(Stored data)
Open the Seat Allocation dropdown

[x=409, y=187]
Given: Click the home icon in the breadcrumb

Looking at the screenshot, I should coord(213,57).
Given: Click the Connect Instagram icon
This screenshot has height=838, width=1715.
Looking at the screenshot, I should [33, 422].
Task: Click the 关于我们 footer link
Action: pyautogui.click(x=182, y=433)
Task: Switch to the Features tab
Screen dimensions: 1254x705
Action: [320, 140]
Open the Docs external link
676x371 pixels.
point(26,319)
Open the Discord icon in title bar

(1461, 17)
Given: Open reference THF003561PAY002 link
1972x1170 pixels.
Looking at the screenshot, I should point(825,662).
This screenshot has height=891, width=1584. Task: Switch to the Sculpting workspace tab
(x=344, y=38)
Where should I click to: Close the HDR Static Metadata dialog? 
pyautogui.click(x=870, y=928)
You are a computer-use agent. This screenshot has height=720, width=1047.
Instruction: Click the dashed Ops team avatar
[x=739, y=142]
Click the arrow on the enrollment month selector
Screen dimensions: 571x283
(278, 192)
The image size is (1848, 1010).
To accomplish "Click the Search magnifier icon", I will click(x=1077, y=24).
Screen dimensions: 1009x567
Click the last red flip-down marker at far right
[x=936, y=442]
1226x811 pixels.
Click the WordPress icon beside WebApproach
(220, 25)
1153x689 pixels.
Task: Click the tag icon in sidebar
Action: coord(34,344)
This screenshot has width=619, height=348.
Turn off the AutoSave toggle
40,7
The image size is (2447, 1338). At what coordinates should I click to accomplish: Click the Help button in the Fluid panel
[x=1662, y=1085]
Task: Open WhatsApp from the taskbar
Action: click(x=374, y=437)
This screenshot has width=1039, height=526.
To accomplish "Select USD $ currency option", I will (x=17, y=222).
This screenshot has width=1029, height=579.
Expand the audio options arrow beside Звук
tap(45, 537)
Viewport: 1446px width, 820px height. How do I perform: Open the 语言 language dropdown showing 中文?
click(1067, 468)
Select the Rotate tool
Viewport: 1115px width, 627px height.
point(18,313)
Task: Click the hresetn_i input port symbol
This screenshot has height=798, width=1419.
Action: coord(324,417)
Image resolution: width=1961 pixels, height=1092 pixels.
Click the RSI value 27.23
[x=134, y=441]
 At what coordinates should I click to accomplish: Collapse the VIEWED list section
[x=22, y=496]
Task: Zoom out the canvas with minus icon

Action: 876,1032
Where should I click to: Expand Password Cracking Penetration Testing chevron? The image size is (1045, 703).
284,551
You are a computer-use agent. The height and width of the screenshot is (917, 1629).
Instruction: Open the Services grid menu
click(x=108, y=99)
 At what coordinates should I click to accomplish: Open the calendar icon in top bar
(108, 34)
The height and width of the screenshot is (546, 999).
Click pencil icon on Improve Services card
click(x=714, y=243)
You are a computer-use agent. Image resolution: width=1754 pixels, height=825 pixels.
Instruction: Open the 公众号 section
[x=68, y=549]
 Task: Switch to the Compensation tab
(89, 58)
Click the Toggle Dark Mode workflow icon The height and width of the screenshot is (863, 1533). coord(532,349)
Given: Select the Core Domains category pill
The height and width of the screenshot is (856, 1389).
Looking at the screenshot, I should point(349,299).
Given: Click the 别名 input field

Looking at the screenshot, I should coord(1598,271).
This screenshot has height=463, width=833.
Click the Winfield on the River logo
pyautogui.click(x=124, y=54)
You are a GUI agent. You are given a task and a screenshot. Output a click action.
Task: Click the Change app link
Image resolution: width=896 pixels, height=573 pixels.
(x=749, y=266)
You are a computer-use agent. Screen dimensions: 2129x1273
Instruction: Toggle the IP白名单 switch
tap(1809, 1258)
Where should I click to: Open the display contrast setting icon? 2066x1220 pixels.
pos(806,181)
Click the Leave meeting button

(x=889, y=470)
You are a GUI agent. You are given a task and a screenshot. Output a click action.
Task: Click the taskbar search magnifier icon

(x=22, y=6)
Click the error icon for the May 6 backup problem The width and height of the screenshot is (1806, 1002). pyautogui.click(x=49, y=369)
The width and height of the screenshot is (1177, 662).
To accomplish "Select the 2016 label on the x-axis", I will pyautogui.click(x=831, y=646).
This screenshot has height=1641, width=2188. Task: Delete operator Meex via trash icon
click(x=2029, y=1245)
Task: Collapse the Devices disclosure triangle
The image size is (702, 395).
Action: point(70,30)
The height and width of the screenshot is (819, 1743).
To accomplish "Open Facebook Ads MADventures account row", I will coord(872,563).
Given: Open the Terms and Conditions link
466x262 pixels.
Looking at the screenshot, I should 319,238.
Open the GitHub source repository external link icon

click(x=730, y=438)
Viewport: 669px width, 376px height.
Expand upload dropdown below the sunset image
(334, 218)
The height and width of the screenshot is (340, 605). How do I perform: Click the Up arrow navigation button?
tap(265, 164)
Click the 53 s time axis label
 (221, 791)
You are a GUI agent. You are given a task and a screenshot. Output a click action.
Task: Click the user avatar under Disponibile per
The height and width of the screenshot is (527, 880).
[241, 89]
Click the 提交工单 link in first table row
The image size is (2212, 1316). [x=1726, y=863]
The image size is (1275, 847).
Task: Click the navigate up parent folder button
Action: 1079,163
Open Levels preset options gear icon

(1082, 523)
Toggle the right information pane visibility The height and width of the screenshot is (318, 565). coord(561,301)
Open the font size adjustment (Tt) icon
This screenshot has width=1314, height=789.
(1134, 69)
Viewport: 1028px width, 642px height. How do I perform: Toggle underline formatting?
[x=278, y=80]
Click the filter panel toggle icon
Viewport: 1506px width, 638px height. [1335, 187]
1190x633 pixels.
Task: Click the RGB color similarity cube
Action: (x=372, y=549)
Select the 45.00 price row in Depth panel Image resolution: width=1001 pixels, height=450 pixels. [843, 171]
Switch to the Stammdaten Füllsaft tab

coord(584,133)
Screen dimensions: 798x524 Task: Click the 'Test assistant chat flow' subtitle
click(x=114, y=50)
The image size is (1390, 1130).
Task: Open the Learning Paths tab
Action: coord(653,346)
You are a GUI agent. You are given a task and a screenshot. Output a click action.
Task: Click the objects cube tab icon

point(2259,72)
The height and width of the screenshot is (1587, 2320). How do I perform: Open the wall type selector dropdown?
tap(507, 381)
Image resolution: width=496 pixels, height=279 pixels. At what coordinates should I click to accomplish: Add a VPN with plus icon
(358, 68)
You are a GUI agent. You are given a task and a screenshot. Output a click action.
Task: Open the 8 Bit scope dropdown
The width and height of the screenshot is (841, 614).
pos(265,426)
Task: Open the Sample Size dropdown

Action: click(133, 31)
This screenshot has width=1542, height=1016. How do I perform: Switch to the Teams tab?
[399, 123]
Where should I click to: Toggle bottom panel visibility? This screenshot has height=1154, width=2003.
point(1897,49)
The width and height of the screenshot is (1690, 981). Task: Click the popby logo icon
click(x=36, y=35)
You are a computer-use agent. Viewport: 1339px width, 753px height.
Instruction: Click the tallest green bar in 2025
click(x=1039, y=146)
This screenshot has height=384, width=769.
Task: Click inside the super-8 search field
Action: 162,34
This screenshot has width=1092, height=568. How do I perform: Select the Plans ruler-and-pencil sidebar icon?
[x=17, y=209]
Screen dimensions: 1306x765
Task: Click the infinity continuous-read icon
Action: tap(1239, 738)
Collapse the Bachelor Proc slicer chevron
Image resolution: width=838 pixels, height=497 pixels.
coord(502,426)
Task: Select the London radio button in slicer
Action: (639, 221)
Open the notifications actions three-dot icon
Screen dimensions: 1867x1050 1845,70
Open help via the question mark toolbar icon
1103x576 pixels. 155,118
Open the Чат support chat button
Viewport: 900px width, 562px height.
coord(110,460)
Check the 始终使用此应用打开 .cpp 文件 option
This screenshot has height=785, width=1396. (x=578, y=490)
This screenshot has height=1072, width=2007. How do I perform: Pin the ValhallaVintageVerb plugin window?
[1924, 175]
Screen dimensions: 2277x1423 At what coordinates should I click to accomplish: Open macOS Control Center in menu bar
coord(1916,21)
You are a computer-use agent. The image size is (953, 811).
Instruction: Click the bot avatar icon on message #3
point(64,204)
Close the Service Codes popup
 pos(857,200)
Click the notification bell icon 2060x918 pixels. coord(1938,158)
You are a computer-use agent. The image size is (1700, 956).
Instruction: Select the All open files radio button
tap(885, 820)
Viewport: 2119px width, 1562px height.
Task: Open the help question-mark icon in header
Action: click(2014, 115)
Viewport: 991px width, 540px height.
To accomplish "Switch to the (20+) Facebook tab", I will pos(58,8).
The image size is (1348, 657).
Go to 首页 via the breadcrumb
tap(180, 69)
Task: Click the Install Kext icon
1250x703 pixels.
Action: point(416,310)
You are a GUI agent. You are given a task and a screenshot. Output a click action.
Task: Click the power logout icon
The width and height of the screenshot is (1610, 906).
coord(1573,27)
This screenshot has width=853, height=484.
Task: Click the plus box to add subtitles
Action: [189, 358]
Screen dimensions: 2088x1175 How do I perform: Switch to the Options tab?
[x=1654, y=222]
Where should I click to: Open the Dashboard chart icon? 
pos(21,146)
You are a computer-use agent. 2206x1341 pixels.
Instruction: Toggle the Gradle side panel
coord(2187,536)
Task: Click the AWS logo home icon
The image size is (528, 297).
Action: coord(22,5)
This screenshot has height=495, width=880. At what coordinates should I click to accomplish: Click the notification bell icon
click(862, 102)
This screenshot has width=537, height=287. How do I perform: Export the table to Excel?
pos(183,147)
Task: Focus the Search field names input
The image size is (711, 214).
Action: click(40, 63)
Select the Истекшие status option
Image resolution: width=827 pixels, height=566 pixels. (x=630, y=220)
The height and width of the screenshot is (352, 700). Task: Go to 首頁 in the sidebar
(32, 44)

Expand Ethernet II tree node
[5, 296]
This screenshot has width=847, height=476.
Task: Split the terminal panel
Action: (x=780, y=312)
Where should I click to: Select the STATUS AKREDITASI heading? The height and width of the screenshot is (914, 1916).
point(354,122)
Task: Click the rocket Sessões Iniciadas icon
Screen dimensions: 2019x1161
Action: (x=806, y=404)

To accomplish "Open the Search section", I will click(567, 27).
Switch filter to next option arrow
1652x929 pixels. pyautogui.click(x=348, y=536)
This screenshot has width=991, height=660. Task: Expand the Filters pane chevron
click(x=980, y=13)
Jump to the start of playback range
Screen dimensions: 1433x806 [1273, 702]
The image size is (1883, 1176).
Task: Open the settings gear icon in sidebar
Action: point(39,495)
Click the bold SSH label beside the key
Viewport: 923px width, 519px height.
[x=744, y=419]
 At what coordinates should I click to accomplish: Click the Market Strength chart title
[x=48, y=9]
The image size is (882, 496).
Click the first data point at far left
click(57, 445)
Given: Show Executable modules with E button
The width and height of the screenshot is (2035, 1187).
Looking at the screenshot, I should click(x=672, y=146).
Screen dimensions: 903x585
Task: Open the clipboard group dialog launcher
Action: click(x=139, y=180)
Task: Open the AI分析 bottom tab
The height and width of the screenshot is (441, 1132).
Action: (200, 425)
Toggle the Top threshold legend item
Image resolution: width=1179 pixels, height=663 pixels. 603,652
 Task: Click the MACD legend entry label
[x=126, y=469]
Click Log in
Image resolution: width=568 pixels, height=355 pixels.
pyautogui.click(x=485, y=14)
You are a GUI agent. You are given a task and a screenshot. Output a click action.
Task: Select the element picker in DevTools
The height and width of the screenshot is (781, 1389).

Directions for this task »
All that is needed is the exact run of lines above from the line containing "Instruction: Select the" through the line containing "The image size is (1348, 657).", both of them included.

Task response »
Instruction: Select the All open files radio button
tap(885, 820)
Viewport: 2119px width, 1562px height.
Task: Open the help question-mark icon in header
Action: click(2014, 115)
Viewport: 991px width, 540px height.
To accomplish "Switch to the (20+) Facebook tab", I will pos(58,8).
The image size is (1348, 657).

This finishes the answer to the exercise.